EXTRAIT CITÉ —

========================================

Pour Sonalde Desai, la directrice de l'étude au NCAER, si les progrès entrepris par la société indienne pour faire évoluer la place des femmes sont indéniables, ils restent encore loin d'être suffisants. « Des mesures ont été prises pour l'autonomisation des femmes, mais cette enquête nous montre surtout à quel point leur situation est encore sombre », note-t-elle dans Madame Figaro.
Parmi les maux dont souffre encore la société indienne, NCAER pointe notamment du doigt les violences domestiques, encore monnaie courante dans le pays. Ainsi, 54% des Indiennes ayant répondu à l'enquête estiment qu'elles se feraient battre si elles sortaient sans la permission de leur époux. Trois femmes sur dix redoutent également de prendre des coups si elles cuisinent mal un met.
Dans The Hindu, Suneeta Dhar, la présidente du mouvement pour les droits des femmes Jagori, explique : « Certains d'entre nous, qui se sont mobilisés pour le droit des femmes, ont pensé qu'il fallait se concentrer sur la police et la sécurité. Mais, il doit y avoir un changement à l'intérieur de la maison, dans les écoles et au sein même des communautés. »

========================================

CONSIGNE A —
Dans l'extrait sur la condition des femmes en Inde, pourquoi Sonalde Desai estime-t-elle que les progrès restent loin d'être suffisants ? Répondez en une à trois phrases.
CONSIGNE B —
Pouvez-vous rédiger la suite de l'extrait sur la condition des femmes en Inde, en reprenant après la citation de Suneeta Dhar ?

(Enregistrements issus d'une source de données)

========================================

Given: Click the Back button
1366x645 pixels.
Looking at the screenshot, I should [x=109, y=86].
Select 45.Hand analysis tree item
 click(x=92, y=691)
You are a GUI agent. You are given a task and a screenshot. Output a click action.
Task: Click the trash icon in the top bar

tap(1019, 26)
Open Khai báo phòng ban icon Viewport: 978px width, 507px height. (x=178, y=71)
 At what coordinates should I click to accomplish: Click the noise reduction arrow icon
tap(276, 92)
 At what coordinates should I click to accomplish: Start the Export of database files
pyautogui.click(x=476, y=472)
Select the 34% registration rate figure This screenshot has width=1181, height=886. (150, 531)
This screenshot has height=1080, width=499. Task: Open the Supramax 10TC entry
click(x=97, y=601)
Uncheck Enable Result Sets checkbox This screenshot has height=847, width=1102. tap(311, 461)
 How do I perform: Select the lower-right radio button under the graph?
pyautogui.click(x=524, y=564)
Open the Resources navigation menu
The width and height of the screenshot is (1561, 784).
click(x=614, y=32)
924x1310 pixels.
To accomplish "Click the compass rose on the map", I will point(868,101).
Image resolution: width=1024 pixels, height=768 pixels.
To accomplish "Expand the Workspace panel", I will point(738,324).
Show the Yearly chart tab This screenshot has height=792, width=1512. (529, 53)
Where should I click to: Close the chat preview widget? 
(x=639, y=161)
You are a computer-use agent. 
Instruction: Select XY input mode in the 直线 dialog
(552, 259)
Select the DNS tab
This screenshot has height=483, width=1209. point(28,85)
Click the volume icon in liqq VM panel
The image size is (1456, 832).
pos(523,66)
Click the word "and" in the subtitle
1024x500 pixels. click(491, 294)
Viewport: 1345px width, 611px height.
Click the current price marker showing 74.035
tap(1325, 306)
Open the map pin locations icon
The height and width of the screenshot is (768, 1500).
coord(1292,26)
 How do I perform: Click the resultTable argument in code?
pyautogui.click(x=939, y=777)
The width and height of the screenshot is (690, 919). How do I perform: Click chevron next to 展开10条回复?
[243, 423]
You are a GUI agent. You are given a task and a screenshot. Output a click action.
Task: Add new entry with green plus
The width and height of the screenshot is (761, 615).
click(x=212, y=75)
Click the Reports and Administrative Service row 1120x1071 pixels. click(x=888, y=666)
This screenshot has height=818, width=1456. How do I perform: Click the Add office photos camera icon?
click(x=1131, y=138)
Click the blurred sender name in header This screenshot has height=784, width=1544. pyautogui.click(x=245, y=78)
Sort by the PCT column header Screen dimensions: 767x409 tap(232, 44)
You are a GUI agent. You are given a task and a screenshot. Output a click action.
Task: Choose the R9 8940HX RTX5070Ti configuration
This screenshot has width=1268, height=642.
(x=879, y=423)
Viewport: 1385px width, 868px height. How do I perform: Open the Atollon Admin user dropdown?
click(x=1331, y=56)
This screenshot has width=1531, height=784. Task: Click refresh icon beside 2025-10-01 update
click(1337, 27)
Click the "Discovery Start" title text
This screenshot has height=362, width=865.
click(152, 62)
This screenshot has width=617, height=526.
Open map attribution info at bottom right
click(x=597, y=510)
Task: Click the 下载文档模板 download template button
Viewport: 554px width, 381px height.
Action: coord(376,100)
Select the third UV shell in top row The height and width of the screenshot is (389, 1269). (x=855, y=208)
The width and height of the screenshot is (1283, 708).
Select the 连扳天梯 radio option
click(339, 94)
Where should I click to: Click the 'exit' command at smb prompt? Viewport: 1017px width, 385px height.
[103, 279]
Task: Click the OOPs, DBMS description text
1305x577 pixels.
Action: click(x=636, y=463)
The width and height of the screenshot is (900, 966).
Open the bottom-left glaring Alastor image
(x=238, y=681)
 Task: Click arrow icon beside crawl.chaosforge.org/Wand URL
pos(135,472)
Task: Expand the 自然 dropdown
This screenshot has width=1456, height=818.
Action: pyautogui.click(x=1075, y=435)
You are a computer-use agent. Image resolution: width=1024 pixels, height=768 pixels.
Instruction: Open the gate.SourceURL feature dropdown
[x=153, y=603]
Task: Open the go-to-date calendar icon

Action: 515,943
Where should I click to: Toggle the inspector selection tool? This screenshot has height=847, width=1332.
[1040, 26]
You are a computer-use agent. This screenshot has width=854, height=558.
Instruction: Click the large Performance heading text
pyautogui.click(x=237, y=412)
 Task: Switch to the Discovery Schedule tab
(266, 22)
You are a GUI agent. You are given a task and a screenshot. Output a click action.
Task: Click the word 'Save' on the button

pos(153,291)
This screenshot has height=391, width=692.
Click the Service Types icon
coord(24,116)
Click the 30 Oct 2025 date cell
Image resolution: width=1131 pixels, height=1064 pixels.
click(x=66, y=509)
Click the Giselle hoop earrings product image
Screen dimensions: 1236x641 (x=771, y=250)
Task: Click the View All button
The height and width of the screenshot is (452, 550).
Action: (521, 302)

========================================

RÉPONSE RÉDIGÉE A —
Selon elle, des mesures ont bien été prises pour l'autonomisation des femmes. Mais l'enquête montre surtout à quel point leur situation est encore sombre.

RÉPONSE RÉDIGÉE B —
Car dans un pays où il ne se passe pas une année sans qu'une histoire de viol collectif ne fasse la Une des journaux, l'une des principales inégalités à l'égard des femmes reste la dot. Cette coutume, qui consiste à sceller un mariage par la donation de biens par la famille de la mariée à celle de son époux, est profondément enracinée dans le système social indien, malgré son interdiction en 1961. Très pratiquée dans le pays, même par les familles éduquées et appartenant aux classes sociales les plus élevées, elle serait, selon le Bureau national des registres criminels, à l'origine de la mort de 8 233 femmes en 2011. En moyenne, les familles indiennes déboursent aujourd'hui 33 463 roupies (environ 400 euros) pour marier leur fille. Pour finalement acheter quoi ? Des téléviseurs écran plat et des voitures, révèle l'enquête.